→ **Directions**: Give back, word for word, the line that contains "Viewport: 584px width, 720px height." and every line that follows it in the data below.

→ **The data**:
⟨

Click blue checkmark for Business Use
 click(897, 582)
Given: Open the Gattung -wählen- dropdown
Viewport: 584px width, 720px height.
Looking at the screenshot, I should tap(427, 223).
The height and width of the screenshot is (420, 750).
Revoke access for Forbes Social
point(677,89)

⟩

→ **Output for this task**:
Viewport: 584px width, 720px height.
Looking at the screenshot, I should tap(427, 223).
The height and width of the screenshot is (420, 750).
Revoke access for Forbes Social
point(677,89)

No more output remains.